Ping Chen, Soo Chin Liew and Hock Lim
Centre for Remote Imaging, Sensing and Processing,
National University of Singapore,
Lower Kent Ridge Road, Singapore 119260
Tel: (65) 8748029, Fax: (65) 7757717,
E-mail: crschenp@nus.edu.sg

Keywords: flood, ERS SAR, RADARSAT SAR, multi-temporal images

Abstract
A study using combined RADARSAT and ERS SAR images in flood detection is described in this paper. The availability of SAR data from the RADARSAT and ERS satellites offers an opportunity for continuous observation of flood events. This makes it possible to monitor the progress of flood in near real time and to produce accurate, rapid and cost effective flooding maps. The objective of this study is to monitor flood by using multitemporal and multiplatform SAR data. Eight RADARSAT (standard mode S6, S4 and S1), five ERS PRI SAR and five SPOT multispectral optical images were used in this study. The images were acquired over the Mekong delta in Vietnam from June 1997 to Dec 1997. The SAR images were first filtered, co-registered and calibrated. Then the inundated areas were extracted from the SAR images by using thresholding methods. The majority filter was used for post processing of the flooding maps. The results were compared and evaluated with SPOT multispectral images serving as the "ground truth". The characteristics of RADARSAT and ERS data for flood detection and the determination of threshold value are discussed. In this paper, we present the time series of flooding maps in 1997. The result of this study verified the effectiveness of the SAR data for flood monitoring.

Introduction
Although the Mekong Delta’s area occupies only 5% of the entire watershed of the Mekong River, it collects all the water from the Mekong River, one of the big river systems in Asia. Floods are almost annual events in the Delta. The floods usually occur during the rainy season from May to December and culminate around October and November.
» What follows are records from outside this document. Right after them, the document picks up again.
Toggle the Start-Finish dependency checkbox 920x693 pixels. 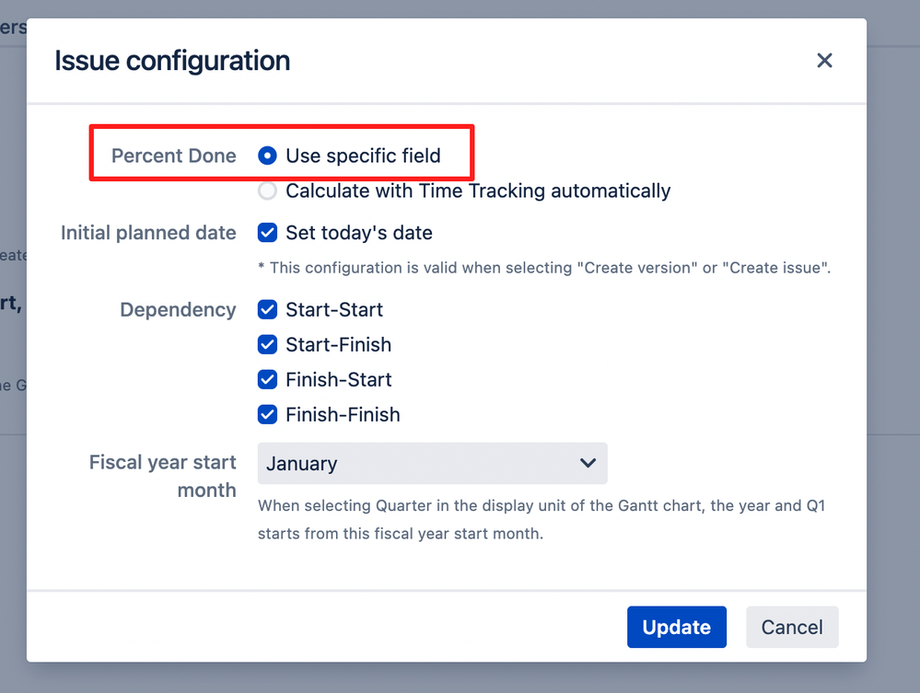(x=267, y=345)
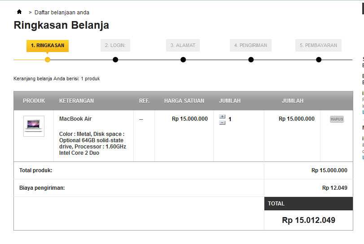Image resolution: width=364 pixels, height=244 pixels.
Task: Select the 4. PENGIRIMAN step tab
Action: pyautogui.click(x=250, y=45)
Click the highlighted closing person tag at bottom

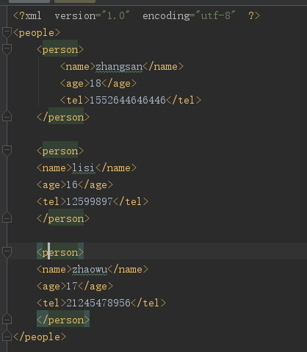coord(63,320)
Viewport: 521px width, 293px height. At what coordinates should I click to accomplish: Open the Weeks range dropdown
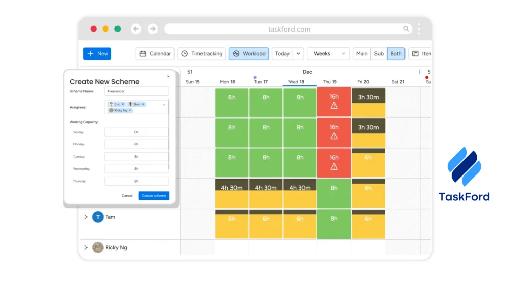(328, 54)
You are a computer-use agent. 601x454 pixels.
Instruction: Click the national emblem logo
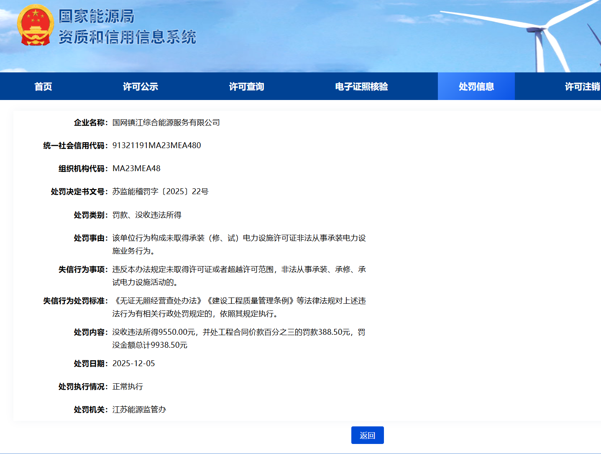(x=35, y=26)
Remote sensing provides an effective means of obtaining a synoptic view of areas affected by floods for monitoring the progress of a flooding event. Multitemporal optical images such as the SPOT images would be able to detect flooded areas. However, the use of optical imagery is often hampered by the presence of cloud covers during the flood seasons. Synthetic Aperture Radar (SAR) imagery acquired by the RADARSAT and ERS satellites can be used for flood monitoring due to the cloud penetrating capability of SAR. Therefore, the use of SAR imagery acquired at appropriate time would greatly help in the compilation and timely updating of flooding maps.

A flood map of the Mekong Delta during a single date in 1996 was composed using a RADARSAT Scan SAR imagery (Lai, 1998). In this study, we monitor the flood of 1997 in the Mekong Delta by using multitemporal and multiplatform SAR data with high time and spatial resolution. As the RADARSAT and ERS SAR have different characteristics, it is necessary to evaluate the performance of these data for flood detection.

Study Area and Available Data
The study area is an area about 100 km by 91 km located in the Mekong River Delta. The location of the study area is shown in Figure 1. The data set consists of eight RADARSAT (standard mode S1, S4 and S6) images, five descending mode ERS-2 PRI images and five SPOT multispectral images which were acquired from June 1997 to Dec 1997. The acquisition dates of imagery used for this study are listed in Table 1.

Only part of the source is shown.